» EXERCISE AIM: The reply must contain all of the records, unchanged.

» RECORD EXTRACTS:
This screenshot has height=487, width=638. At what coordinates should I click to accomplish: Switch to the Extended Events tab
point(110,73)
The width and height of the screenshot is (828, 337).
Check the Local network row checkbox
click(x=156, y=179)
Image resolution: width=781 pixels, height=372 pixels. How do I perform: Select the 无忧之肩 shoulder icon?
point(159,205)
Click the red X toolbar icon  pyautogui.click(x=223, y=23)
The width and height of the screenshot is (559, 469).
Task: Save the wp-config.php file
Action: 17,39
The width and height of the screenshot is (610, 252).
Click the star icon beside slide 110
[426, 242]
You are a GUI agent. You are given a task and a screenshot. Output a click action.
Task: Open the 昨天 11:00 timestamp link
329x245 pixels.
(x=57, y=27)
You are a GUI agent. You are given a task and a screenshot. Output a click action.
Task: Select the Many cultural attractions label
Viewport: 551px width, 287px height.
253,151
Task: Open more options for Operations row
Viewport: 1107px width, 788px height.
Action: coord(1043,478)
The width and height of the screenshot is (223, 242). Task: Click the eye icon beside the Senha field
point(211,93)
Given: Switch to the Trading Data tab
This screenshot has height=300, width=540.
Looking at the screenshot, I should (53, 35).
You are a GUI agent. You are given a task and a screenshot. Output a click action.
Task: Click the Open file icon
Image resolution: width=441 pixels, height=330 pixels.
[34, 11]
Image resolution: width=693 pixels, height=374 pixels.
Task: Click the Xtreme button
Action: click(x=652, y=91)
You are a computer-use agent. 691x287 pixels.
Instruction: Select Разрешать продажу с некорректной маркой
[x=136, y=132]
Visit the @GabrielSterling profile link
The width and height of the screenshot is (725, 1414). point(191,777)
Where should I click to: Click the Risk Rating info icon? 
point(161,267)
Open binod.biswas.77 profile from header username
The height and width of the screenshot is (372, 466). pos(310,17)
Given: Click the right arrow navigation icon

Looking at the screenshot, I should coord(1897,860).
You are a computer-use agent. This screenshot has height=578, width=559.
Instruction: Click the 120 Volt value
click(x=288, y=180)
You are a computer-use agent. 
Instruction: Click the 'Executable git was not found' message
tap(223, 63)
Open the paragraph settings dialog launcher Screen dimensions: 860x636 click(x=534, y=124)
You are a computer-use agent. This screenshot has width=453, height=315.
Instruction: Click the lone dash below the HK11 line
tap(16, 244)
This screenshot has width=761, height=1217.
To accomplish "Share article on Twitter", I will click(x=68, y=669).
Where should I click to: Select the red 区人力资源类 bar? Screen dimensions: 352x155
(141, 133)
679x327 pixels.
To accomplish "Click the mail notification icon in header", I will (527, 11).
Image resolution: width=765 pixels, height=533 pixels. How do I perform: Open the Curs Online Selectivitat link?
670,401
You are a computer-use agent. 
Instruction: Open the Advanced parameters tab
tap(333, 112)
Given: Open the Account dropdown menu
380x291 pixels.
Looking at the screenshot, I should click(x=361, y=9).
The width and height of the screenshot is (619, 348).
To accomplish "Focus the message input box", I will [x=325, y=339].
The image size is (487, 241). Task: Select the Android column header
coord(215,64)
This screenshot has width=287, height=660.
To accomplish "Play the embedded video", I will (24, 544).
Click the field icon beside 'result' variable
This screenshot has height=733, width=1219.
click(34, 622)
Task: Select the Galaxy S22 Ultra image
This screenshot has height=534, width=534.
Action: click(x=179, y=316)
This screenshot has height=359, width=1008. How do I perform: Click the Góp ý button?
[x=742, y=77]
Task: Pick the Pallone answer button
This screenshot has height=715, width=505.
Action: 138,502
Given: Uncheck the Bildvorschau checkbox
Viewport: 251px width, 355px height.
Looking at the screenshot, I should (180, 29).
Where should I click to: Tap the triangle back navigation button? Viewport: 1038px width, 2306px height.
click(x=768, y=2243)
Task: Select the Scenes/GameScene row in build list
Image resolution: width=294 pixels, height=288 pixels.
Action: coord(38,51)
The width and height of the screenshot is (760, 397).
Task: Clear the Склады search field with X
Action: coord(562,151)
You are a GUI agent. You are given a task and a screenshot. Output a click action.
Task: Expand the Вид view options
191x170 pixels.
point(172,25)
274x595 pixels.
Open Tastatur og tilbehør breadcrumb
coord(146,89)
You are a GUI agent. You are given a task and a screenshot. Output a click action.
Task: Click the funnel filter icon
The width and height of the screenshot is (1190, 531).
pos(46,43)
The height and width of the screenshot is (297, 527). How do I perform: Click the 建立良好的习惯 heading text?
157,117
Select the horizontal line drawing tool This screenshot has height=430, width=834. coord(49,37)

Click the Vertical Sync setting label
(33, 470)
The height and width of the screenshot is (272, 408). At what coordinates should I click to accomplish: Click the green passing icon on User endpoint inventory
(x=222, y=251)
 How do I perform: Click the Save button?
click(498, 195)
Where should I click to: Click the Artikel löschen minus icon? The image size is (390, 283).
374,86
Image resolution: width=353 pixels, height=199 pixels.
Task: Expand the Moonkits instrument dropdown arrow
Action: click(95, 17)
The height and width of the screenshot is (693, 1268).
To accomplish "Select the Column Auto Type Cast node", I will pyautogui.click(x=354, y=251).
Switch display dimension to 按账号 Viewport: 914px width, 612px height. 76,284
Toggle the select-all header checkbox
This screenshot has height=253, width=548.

» ANSWER BELOW:
This screenshot has height=487, width=638. At what coordinates should I click to accomplish: Switch to the Extended Events tab
point(110,73)
The width and height of the screenshot is (828, 337).
Check the Local network row checkbox
click(x=156, y=179)
Image resolution: width=781 pixels, height=372 pixels. How do I perform: Select the 无忧之肩 shoulder icon?
point(159,205)
Click the red X toolbar icon  pyautogui.click(x=223, y=23)
The width and height of the screenshot is (559, 469).
Task: Save the wp-config.php file
Action: 17,39
The width and height of the screenshot is (610, 252).
Click the star icon beside slide 110
[426, 242]
You are a GUI agent. You are given a task and a screenshot. Output a click action.
Task: Open the 昨天 11:00 timestamp link
329x245 pixels.
(x=57, y=27)
You are a GUI agent. You are given a task and a screenshot. Output a click action.
Task: Select the Many cultural attractions label
Viewport: 551px width, 287px height.
253,151
Task: Open more options for Operations row
Viewport: 1107px width, 788px height.
Action: coord(1043,478)
The width and height of the screenshot is (223, 242). Task: Click the eye icon beside the Senha field
point(211,93)
Given: Switch to the Trading Data tab
This screenshot has height=300, width=540.
Looking at the screenshot, I should (53, 35).
You are a GUI agent. You are given a task and a screenshot. Output a click action.
Task: Click the Open file icon
Image resolution: width=441 pixels, height=330 pixels.
[34, 11]
Image resolution: width=693 pixels, height=374 pixels.
Task: Click the Xtreme button
Action: click(x=652, y=91)
You are a computer-use agent. 691x287 pixels.
Instruction: Select Разрешать продажу с некорректной маркой
[x=136, y=132]
Visit the @GabrielSterling profile link
The width and height of the screenshot is (725, 1414). point(191,777)
Where should I click to: Click the Risk Rating info icon? 
point(161,267)
Open binod.biswas.77 profile from header username
The height and width of the screenshot is (372, 466). pos(310,17)
Given: Click the right arrow navigation icon

Looking at the screenshot, I should coord(1897,860).
You are a computer-use agent. This screenshot has height=578, width=559.
Instruction: Click the 120 Volt value
click(x=288, y=180)
You are a computer-use agent. 
Instruction: Click the 'Executable git was not found' message
tap(223, 63)
Open the paragraph settings dialog launcher Screen dimensions: 860x636 click(x=534, y=124)
You are a computer-use agent. This screenshot has width=453, height=315.
Instruction: Click the lone dash below the HK11 line
tap(16, 244)
This screenshot has width=761, height=1217.
To accomplish "Share article on Twitter", I will click(x=68, y=669).
Where should I click to: Select the red 区人力资源类 bar? Screen dimensions: 352x155
(141, 133)
679x327 pixels.
To accomplish "Click the mail notification icon in header", I will (527, 11).
Image resolution: width=765 pixels, height=533 pixels. How do I perform: Open the Curs Online Selectivitat link?
670,401
You are a computer-use agent. 
Instruction: Open the Advanced parameters tab
tap(333, 112)
Given: Open the Account dropdown menu
380x291 pixels.
Looking at the screenshot, I should click(x=361, y=9).
The width and height of the screenshot is (619, 348).
To accomplish "Focus the message input box", I will [x=325, y=339].
The image size is (487, 241). Task: Select the Android column header
coord(215,64)
This screenshot has width=287, height=660.
To accomplish "Play the embedded video", I will (24, 544).
Click the field icon beside 'result' variable
This screenshot has height=733, width=1219.
click(34, 622)
Task: Select the Galaxy S22 Ultra image
This screenshot has height=534, width=534.
Action: click(x=179, y=316)
This screenshot has height=359, width=1008. How do I perform: Click the Góp ý button?
[x=742, y=77]
Task: Pick the Pallone answer button
This screenshot has height=715, width=505.
Action: 138,502
Given: Uncheck the Bildvorschau checkbox
Viewport: 251px width, 355px height.
Looking at the screenshot, I should (180, 29).
Where should I click to: Tap the triangle back navigation button? Viewport: 1038px width, 2306px height.
click(x=768, y=2243)
Task: Select the Scenes/GameScene row in build list
Image resolution: width=294 pixels, height=288 pixels.
Action: coord(38,51)
The width and height of the screenshot is (760, 397).
Task: Clear the Склады search field with X
Action: coord(562,151)
You are a GUI agent. You are given a task and a screenshot. Output a click action.
Task: Expand the Вид view options
191x170 pixels.
point(172,25)
274x595 pixels.
Open Tastatur og tilbehør breadcrumb
coord(146,89)
You are a GUI agent. You are given a task and a screenshot. Output a click action.
Task: Click the funnel filter icon
The width and height of the screenshot is (1190, 531).
pos(46,43)
The height and width of the screenshot is (297, 527). How do I perform: Click the 建立良好的习惯 heading text?
157,117
Select the horizontal line drawing tool This screenshot has height=430, width=834. coord(49,37)

Click the Vertical Sync setting label
(33, 470)
The height and width of the screenshot is (272, 408). At what coordinates should I click to accomplish: Click the green passing icon on User endpoint inventory
(x=222, y=251)
 How do I perform: Click the Save button?
click(498, 195)
Where should I click to: Click the Artikel löschen minus icon? The image size is (390, 283).
374,86
Image resolution: width=353 pixels, height=199 pixels.
Task: Expand the Moonkits instrument dropdown arrow
Action: click(95, 17)
The height and width of the screenshot is (693, 1268).
To accomplish "Select the Column Auto Type Cast node", I will pyautogui.click(x=354, y=251).
Switch display dimension to 按账号 Viewport: 914px width, 612px height. 76,284
Toggle the select-all header checkbox
This screenshot has height=253, width=548.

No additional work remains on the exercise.